EXCERPTED TEXT
----
Sunday, November 30, 2014

What If She Had Emmett Till in Mind? (#BlackLivesMatter)

(Image Source: Police Sgt. Bret Barnum hugs 12-year-old Devonte Hart during a demonstration in Portland, Ore. calling for police reform after the Ferguson grand jury decision on Nov. 25, 2014.)

I want to share an interaction I had with my mom the other day -- one of my few non-racist, non-bigoted family members. This is such a perfect example of what I wish more people, of all ethnicities, would try to be more aware of. My mom is white, 70 and lives in the Deep South.

Perspective is everything.

She made friends with a middle-aged black gentlemen a couple of years ago, and no matter where they run into one another, they hug. She ran into him a few days ago and they hugged as usual. She never thinks twice about it.

She said the other day there was a black woman there who saw them hug and "if looks could kill, I would have been dead."
----
According to the post, how old is the writer's mother, and where does she live?

EXTRACTED MATERIAL
----
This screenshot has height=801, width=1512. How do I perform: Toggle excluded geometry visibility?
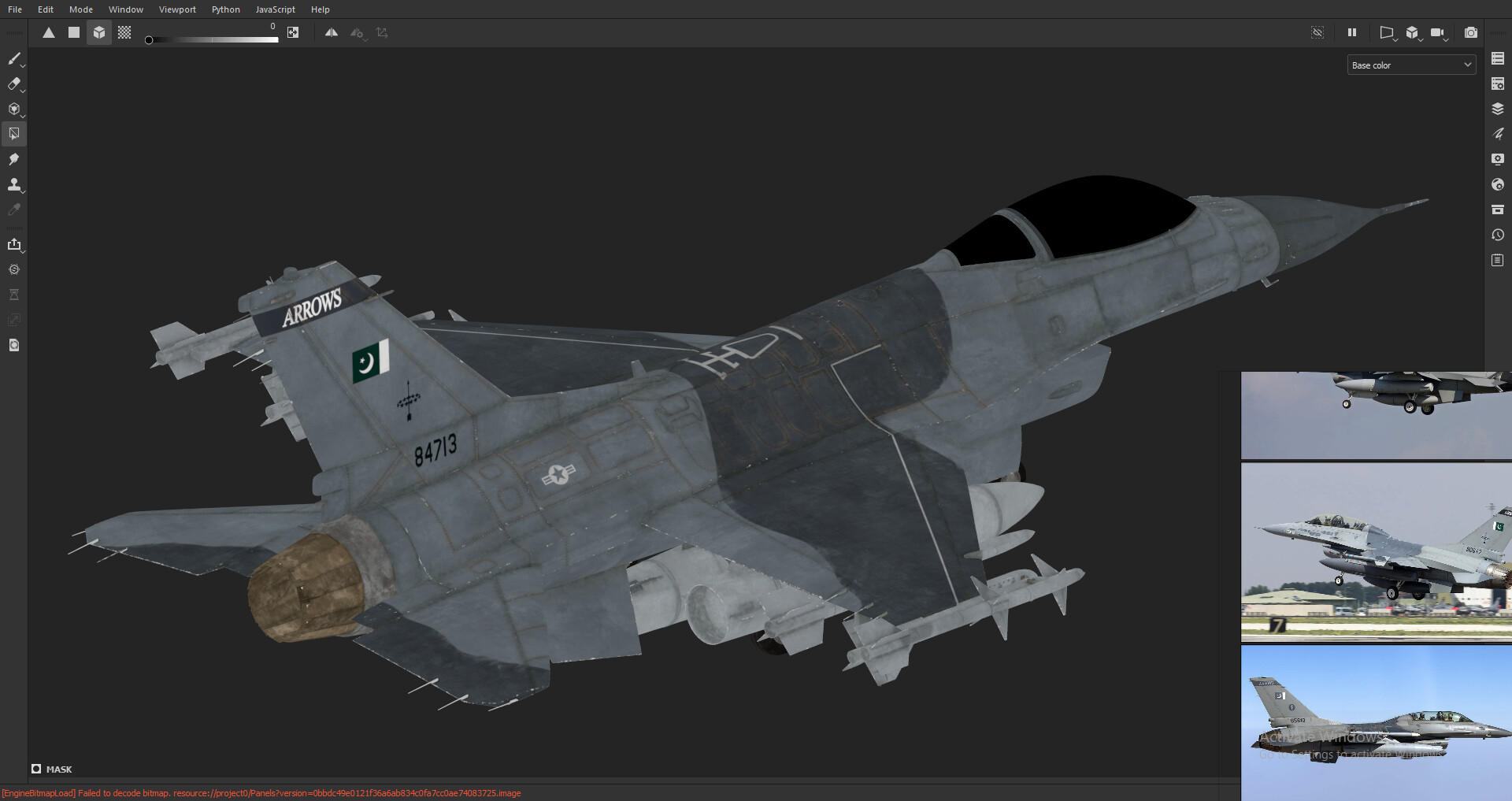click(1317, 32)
----
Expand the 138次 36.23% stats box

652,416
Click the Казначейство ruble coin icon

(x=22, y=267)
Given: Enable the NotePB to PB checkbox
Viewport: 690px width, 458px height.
----
THE COMPLETED TASK
She is 70 and lives in the Deep South.